As assistant dean of enrollment, Noah Pittman arranges customized personal visits and recruitment events, visits high school classes, and supports teachers and counselors who assist students in applying for selective programs and scholarships. He recently completed a doctoral degree in public policy at the U of A, and has participated in the College Board’s enrollment leadership academy, a monthly professional development program for “rising stars” in admissions, enrollment management and financial aid. Between campus visits, recruitment events and college fairs, he interacts with over 1,000 students and their families each year.
For many high school seniors, choosing a college seems like the “make or break” moment in their lives. If you pick the “right” school, you will have this glorious experience you see in the movies that leads to gainful employment, vacations in exotic locales and that dream house on the end of a cul-de-sac. Pick the “wrong” school, though, and life won’t be nearly as grand as it could have been. Seems like a lot of pressure, right?
Well, there’s good news and bad news when it comes to choosing a college. The good news? There are a lot of fantastic options out there for students planning to go to college. The bad news? There are a lot of fantastic options out there for students planning to go to college. For most students, a key component of the college decision is the campus visit. To help students get the most they can out of these visits, I offer a few tips:
Tip #1: Choose a reasonable number of schools to visit.
What’s reasonable? For some students, it’s a couple of schools.

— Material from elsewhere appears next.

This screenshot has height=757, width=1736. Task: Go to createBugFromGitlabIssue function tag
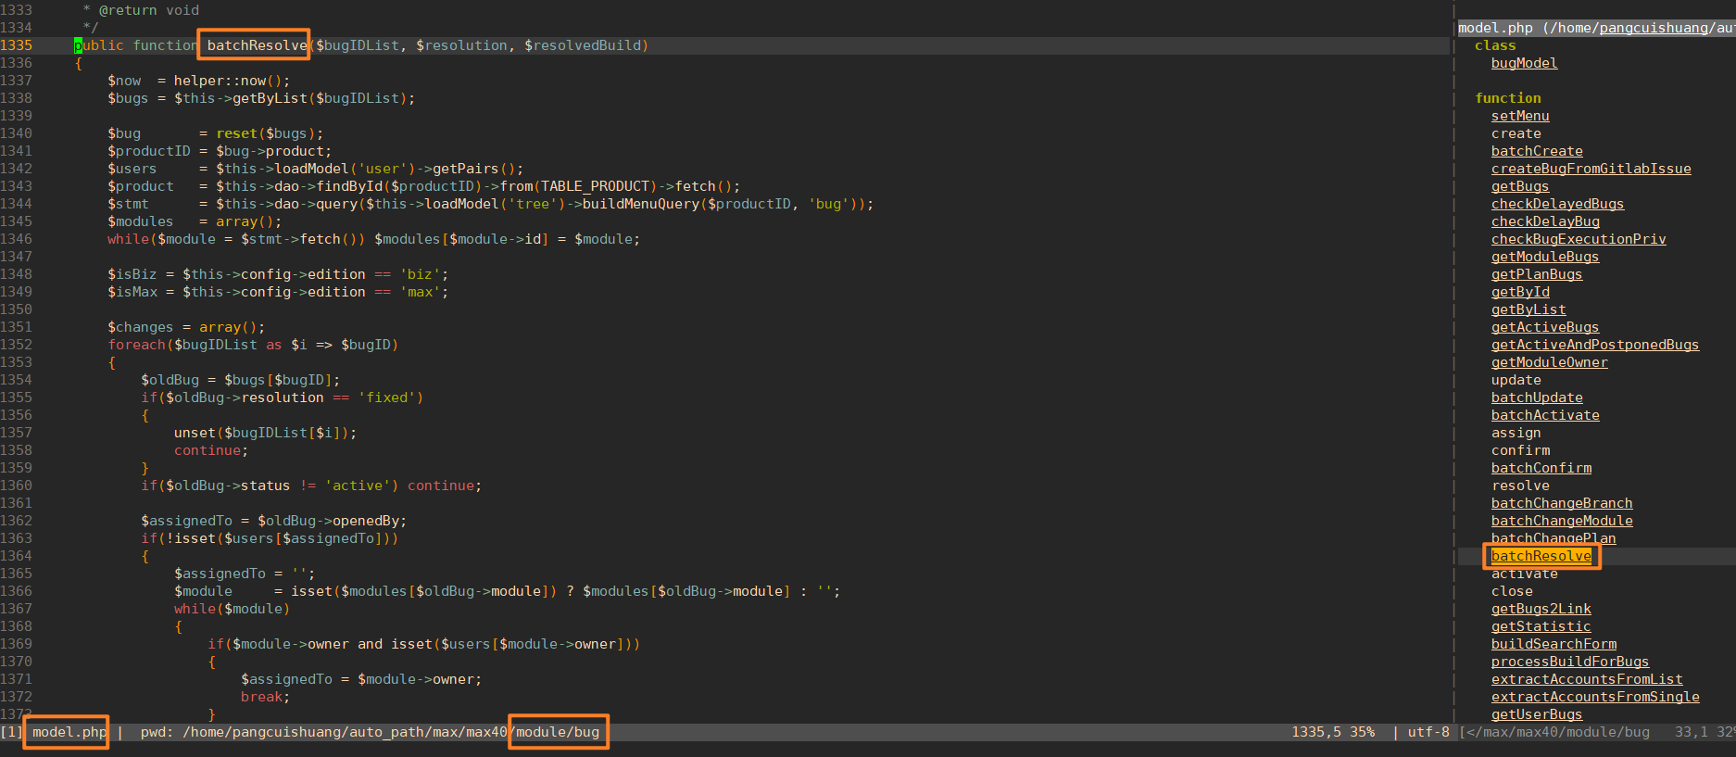[1591, 169]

For others, it’s a month-long, coast-to-coast trip. I recommend keeping the visits to a maximum of six after carefully considering what you’re looking for in a college experience. Here are some basic questions to ask yourself when you’re choosing schools to visit:
- What type of campus am I looking for? Top research institution? Small liberal arts college? Flagship university with great sports teams? There are a number of different institutional types and with each there are advantages and disadvantages. Learn about those and think about a) what’s the best fit for you and b) how flexible you are.

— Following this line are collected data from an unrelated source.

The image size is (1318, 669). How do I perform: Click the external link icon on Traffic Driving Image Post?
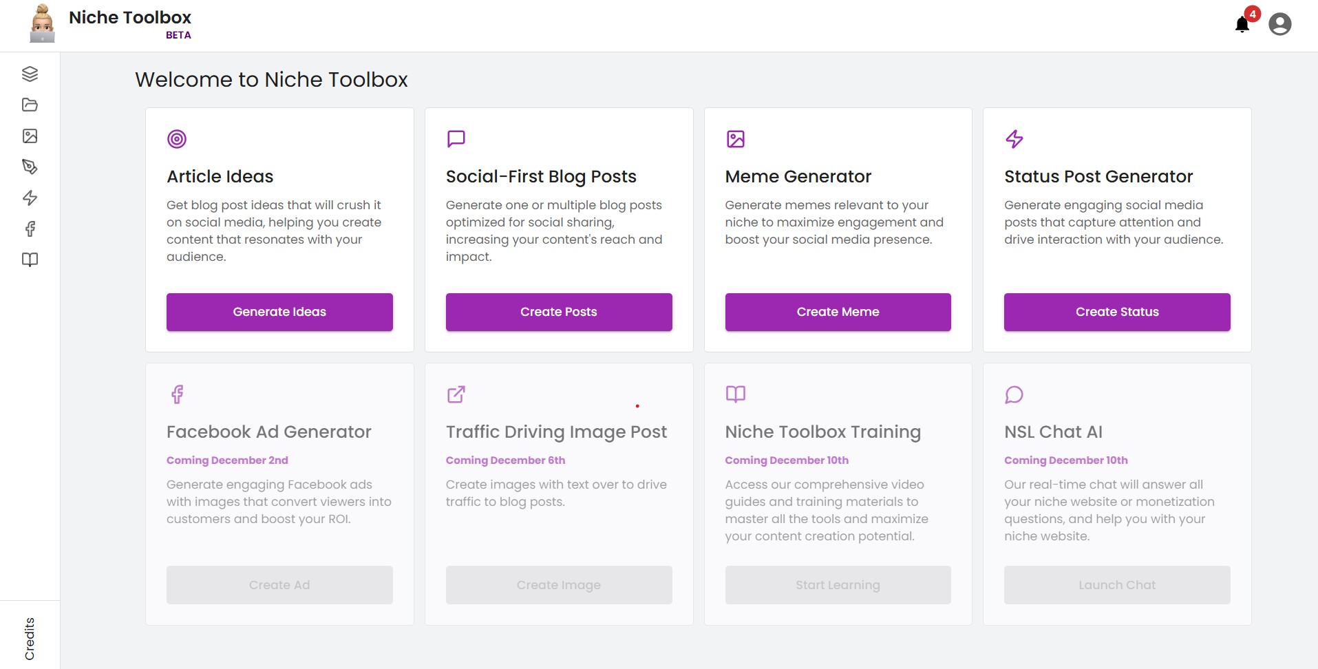click(456, 394)
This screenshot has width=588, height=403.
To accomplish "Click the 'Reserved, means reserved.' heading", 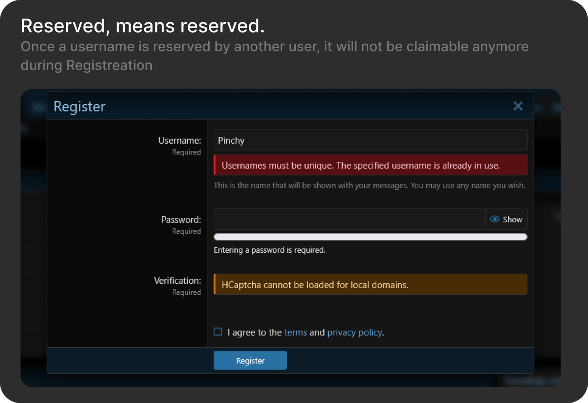I will tap(142, 26).
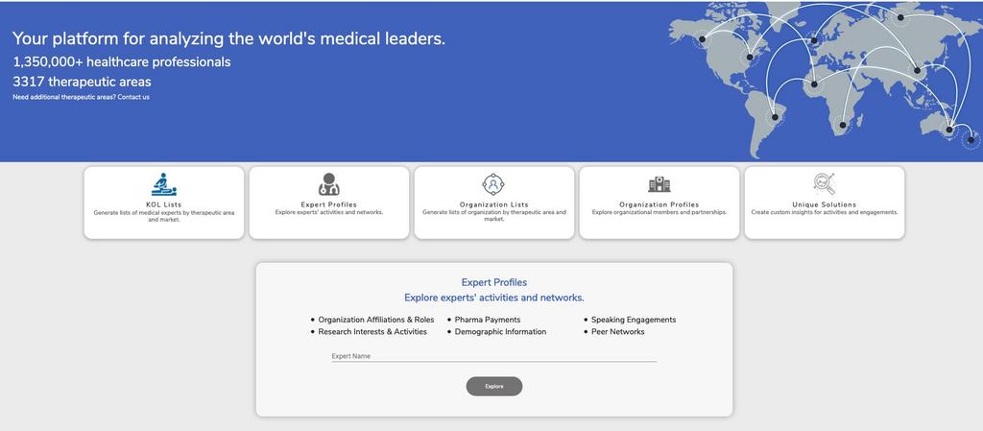Click the Organization Profiles hospital building icon
This screenshot has width=983, height=431.
coord(659,184)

- Do I want to live in a traditional college town? A rural area? Maybe a large city? In that same vein, how close do I want to be to home?
- Which schools actually offer the major(s) I am considering?

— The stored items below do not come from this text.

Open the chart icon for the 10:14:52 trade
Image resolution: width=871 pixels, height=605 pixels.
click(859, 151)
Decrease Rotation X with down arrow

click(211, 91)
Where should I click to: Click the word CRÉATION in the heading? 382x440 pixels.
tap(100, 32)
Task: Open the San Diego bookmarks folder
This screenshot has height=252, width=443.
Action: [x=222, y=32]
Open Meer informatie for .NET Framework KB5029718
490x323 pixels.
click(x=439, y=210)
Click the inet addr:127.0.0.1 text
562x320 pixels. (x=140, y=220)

There are a million other questions you need to consider when choosing a college, but if a campus does not fit into the three responses you give to the questions above, it’s probably not worth the time and effort to make a visit.
Tip #2: Visit on a weekday during the fall semester.
For a lot of families, the most convenient time to visit is during the summer or on a weekend. A word to the wise: Visit a college on a weekday during the fall semester. That’s when you’ll get to see a campus in full swing, and you’ll have a far better chance of meeting with key faculty and staff members.
Also, plan well ahead when scheduling your visit. The vast majority of weekday campus visits take place on Mondays and Fridays, particularly around holiday weekends and school breaks. If the school you’re looking at is even moderately supportive of its football team, Fridays in the fall will be really, really packed and it may be a tad bit difficult to find hotel rooms when a home game is scheduled. Be sure to plan accordingly.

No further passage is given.